Directions for this task =
Find each line in the records below that contains the word "agent", and copy it out.

Exercise data =
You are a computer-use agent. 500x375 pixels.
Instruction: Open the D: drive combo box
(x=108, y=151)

---

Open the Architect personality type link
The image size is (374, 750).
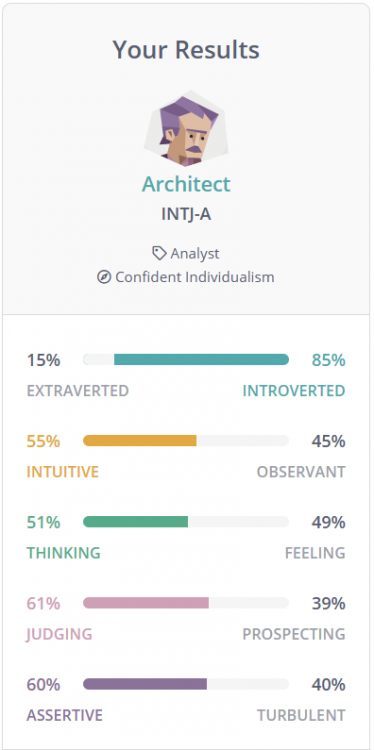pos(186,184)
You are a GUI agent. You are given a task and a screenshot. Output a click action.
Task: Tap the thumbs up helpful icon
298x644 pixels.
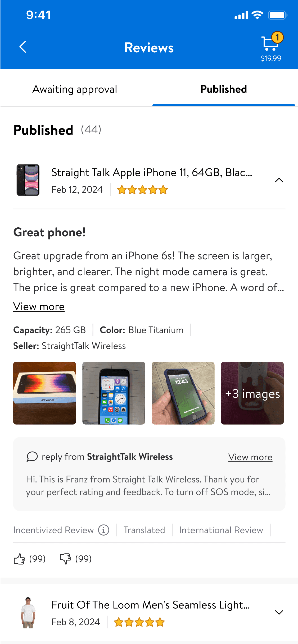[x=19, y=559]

Answer section =
You are a computer-use agent. 500x375 pixels.
You are a GUI agent. You are given a task and a screenshot. Output a click action.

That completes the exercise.